Almost every piece of data on major market volume shows that the number of shares traded on an average day continues to drop. There are a great number of guesses about why. The Wall Street Journal speculates that there may not be enough volume for institutions to make money. TD Ameritrade (NASDAQ: AMTD) said that its daily average trades fell to 309,000 in August, down from 484,000 in May. Most of its customers are individual investors.
The DJIA fell throughout much of May. Investors may have been in a rush to hit the exit doors. The market moved up sharply in September and that may have helped volume pick up from the summer. Whether the market is volatile or not this year, the conventional wisdom backed by a fair amount of data is that the individual investor does not want to own equities. They left the market and may not come back.

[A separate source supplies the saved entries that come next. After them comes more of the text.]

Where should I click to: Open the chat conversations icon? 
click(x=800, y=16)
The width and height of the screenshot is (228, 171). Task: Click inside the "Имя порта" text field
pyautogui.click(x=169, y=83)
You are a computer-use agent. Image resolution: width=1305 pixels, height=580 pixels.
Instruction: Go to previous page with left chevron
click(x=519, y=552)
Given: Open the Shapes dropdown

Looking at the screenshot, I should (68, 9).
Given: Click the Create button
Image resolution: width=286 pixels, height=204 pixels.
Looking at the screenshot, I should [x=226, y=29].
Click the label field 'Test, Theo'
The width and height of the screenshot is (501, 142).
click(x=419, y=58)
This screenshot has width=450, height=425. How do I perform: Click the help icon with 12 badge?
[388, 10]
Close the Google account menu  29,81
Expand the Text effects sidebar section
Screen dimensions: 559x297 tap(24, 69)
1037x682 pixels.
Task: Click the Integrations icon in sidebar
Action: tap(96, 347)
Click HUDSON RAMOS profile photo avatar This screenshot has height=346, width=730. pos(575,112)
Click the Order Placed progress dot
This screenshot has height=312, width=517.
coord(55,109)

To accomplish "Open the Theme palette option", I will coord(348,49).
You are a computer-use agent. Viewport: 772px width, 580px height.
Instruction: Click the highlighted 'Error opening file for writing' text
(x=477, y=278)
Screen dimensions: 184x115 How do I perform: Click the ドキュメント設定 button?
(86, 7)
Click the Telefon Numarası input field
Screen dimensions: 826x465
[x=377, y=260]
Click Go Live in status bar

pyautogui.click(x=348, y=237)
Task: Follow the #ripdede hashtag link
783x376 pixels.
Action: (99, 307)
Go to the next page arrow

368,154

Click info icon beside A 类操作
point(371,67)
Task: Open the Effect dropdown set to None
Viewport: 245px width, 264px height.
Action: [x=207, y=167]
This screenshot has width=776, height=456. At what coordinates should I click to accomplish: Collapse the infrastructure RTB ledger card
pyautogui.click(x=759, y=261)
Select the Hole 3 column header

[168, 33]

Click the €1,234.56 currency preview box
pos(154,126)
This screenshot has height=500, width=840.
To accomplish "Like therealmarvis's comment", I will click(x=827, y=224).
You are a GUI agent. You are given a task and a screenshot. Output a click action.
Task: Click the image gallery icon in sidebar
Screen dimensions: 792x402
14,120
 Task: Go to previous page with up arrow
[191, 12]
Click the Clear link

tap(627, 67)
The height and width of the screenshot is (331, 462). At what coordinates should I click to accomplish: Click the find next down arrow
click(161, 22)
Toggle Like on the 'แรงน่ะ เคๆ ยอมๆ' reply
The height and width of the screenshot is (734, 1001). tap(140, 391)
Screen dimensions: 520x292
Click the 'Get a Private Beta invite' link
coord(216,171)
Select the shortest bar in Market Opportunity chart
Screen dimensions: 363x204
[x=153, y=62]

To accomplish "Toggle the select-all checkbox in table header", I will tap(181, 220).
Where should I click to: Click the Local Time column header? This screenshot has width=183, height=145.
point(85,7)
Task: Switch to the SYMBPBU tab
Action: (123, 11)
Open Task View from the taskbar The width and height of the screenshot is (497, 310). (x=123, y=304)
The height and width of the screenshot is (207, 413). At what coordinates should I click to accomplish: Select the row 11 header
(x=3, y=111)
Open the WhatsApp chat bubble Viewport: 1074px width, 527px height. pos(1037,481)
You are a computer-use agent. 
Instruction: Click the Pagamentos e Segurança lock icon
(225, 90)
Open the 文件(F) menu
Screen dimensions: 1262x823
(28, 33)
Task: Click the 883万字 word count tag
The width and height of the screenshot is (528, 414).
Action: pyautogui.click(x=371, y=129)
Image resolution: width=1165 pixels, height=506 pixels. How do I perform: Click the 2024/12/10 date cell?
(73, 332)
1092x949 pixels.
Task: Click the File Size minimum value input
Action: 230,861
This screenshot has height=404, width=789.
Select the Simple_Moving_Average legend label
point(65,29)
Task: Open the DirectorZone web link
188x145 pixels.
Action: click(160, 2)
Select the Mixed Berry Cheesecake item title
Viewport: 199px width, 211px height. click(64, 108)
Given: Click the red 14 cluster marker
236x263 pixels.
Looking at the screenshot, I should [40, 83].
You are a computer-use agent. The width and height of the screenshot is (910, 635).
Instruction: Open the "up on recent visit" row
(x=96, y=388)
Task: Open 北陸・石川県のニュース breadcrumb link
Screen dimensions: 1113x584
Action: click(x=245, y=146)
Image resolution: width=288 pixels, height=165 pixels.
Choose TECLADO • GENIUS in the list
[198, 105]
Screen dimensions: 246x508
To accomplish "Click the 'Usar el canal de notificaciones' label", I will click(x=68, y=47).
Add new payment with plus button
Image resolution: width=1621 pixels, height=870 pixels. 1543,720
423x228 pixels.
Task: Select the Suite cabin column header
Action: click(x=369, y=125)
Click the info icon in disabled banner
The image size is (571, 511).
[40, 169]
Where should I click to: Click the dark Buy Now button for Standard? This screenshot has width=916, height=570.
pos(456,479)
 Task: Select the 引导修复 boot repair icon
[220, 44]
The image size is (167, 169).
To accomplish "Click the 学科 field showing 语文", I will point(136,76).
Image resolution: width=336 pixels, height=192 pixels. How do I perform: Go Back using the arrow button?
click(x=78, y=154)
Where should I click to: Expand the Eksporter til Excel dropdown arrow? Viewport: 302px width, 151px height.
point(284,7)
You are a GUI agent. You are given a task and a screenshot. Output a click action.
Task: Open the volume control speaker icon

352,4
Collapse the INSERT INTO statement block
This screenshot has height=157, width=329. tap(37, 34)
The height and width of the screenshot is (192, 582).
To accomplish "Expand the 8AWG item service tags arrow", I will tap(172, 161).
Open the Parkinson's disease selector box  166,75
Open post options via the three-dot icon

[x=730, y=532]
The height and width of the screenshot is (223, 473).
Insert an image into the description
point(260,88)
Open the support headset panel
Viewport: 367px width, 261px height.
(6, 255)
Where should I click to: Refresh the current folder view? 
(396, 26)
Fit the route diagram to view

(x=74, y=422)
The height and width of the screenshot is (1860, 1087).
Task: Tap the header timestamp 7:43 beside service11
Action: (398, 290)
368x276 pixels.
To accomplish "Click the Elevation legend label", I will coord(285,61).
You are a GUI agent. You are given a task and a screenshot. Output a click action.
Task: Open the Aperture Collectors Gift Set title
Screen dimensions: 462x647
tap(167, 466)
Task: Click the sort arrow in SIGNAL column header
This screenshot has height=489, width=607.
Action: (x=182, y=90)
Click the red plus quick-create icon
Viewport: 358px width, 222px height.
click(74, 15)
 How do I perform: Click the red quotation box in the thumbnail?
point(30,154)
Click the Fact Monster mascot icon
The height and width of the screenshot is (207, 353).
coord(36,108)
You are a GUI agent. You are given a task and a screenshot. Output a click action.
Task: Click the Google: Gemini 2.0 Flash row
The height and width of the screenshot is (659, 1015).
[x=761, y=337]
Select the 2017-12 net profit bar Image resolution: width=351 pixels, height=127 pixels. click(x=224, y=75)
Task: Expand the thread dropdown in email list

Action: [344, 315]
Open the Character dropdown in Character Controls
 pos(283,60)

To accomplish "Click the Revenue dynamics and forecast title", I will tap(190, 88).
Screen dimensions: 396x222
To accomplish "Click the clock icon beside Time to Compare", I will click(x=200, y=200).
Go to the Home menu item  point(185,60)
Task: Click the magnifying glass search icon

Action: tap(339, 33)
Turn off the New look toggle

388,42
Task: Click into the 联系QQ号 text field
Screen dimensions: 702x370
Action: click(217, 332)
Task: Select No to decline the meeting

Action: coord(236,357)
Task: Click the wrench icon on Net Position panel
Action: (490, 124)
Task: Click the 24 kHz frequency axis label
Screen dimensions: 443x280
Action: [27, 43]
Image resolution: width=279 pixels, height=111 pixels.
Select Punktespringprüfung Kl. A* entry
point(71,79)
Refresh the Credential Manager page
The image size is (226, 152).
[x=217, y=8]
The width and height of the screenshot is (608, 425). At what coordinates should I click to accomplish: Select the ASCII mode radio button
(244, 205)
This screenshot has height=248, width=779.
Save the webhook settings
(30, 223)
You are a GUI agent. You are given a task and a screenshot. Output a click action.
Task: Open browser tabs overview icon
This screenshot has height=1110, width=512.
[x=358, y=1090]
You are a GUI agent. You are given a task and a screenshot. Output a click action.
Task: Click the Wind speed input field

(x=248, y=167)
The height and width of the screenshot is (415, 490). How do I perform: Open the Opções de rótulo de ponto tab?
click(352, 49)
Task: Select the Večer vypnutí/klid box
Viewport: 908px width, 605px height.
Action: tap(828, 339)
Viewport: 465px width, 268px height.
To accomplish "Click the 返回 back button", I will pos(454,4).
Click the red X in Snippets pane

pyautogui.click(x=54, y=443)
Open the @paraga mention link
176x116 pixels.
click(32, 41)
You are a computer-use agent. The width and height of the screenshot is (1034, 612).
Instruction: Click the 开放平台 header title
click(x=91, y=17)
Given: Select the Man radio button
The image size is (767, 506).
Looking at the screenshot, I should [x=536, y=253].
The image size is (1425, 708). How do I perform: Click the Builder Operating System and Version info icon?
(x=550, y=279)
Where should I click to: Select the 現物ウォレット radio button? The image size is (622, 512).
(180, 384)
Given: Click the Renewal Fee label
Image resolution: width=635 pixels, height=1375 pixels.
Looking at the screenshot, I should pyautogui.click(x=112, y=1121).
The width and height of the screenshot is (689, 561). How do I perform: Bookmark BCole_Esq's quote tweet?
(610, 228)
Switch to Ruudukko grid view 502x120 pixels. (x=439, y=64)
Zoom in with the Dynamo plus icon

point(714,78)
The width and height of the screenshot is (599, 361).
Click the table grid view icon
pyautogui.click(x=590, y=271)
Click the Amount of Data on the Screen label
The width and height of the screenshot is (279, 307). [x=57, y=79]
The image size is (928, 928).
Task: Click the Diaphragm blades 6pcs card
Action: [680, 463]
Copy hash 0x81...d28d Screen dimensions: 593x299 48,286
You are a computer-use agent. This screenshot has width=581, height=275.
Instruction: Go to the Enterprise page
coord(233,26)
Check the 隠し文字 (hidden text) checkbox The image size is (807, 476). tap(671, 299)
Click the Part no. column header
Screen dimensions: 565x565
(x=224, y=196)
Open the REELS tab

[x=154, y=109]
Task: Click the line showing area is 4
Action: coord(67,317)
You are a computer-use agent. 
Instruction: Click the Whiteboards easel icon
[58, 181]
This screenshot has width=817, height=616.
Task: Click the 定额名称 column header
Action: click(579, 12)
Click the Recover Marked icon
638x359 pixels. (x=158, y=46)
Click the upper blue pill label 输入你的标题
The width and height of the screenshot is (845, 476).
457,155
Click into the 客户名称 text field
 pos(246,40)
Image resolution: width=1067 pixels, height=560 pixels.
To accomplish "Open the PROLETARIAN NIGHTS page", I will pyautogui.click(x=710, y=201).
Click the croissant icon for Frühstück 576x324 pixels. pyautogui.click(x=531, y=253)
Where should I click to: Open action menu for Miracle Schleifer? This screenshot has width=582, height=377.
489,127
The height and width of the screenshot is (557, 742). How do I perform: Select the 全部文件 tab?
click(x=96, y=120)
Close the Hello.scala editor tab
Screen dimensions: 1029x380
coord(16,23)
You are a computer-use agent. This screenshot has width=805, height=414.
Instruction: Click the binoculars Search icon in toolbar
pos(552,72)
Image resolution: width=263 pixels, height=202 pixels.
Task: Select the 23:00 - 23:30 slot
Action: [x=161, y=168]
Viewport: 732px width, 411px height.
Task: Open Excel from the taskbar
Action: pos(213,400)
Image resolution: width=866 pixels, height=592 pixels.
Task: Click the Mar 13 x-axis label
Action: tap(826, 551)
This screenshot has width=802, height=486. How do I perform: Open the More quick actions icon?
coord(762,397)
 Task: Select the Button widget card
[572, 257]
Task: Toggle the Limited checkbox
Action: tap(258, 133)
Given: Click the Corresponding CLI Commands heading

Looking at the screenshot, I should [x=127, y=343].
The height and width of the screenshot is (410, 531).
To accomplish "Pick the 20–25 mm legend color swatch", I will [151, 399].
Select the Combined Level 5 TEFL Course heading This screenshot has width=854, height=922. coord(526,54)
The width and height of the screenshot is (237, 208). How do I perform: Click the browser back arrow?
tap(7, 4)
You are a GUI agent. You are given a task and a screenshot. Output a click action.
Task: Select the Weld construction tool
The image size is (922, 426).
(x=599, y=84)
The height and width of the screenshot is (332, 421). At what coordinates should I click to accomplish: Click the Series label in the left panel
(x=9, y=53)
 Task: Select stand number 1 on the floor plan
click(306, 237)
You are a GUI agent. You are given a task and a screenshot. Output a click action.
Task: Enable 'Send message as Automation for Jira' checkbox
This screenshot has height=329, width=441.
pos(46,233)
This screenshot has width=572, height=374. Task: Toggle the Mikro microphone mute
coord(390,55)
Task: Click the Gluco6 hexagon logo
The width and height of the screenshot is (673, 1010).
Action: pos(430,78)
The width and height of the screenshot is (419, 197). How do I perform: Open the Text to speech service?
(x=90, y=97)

But, it is premature to say the people have taken their money and put it into cash, bonds, mutual funds, or gold. The individual investor left the market after the 1987 crash. They also walked out on the market when it dropped in 2002 and in early 2009. They believed, probably correctly, the markets were too dangerous for people who wanted to make money as traders. That does not mean that investors stepped away from their long-term holdings. They simply refused to trade.
And, that is the myth about the individual investor. They stayed in the market on the supposition that stocks will have a better return than most other assets over a period of a decade or more. Based on past statistics, that is true. The economy has begun to recover, perhaps. The DJIA was up over 6% in September. It is near 11,000. The 12,000 mark is within reach by early next year if the market only grows modestly.
The individual investor does not mark his proxy as often as large institutions do. They figure that it does not matter much who runs McDonald’s (NYSE: MCD) or GE (NYSE: GE). Their boards will eventually find the right CEOs, if they do not have them now. Hedge funds, however, need quick results to keep their investors happy. The person who will retire in ten or fifteen years and use his portfolio for retirement does not have that problem.